It does its own thinking. Read it repeatedly and it becomes clear and
complete, the mind reading it achieving a kind of clarity and completeness
within it. We cannot ask what it means. It means us.
Joseph Brodsky and Simon Nabatov share much as artists, most
conspicuously an epic displacement, the writer exiled from the Soviet Union
at 32, the musician leaving it at 20, both taking up American residence.

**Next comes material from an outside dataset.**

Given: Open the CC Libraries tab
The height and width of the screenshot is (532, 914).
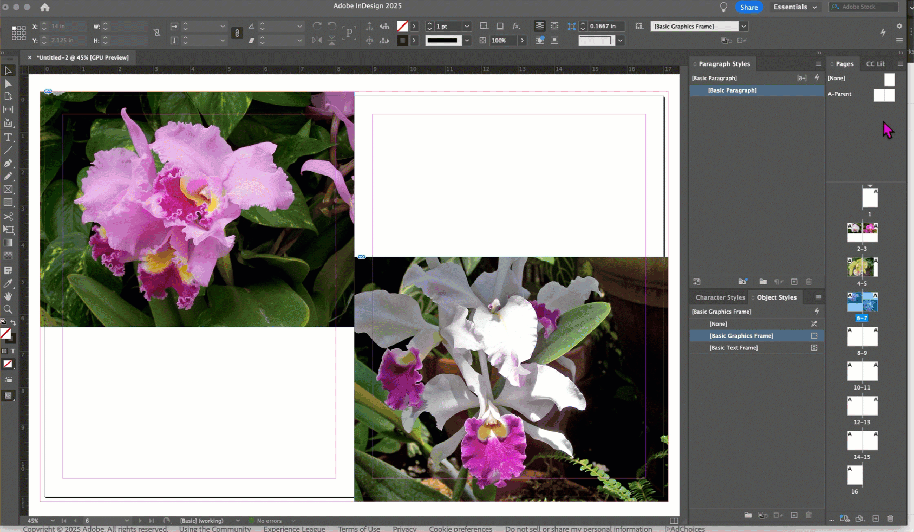Looking at the screenshot, I should pos(875,64).
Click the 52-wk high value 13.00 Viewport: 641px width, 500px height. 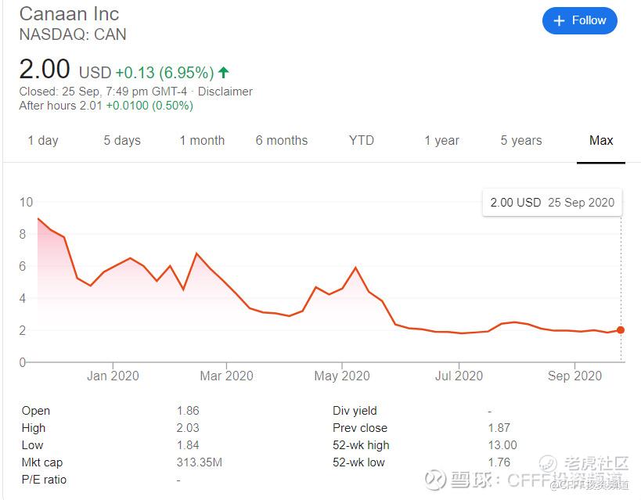click(x=501, y=445)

Suspended then, between the two great political fictions of our time, they
occupy an interzone, between tongues and cultures. If "Nature Morte" is
part of what Brodsky carried out of Russia, it is the vehicle by which
Nabatov travels back into his origins, until they present us with these dark
truths together, for Nabotov in his composing has made "Nature Morte" his
own poem. Nabatov has read this poem so deeply and repeatedly,
stared into its mysteries and read it in its own depths, until there is
little outside the range of its text. His musical treatment of the poem
does not conceal or change it, rather it expresses it in another language,
in a way not unlike George L. Kline's English translation. In a sense,
Nabatov is framing the poet's text, the words of a poet alive to the
significant changes wrought by context, who thought poems belonged in public
and who fostered public poem projects in America. Nabotov is also finding
the poem's time. Somehow the 66-minute duration of this performance seems
appropriate to the poem's 600 words, the time of a reading in depth.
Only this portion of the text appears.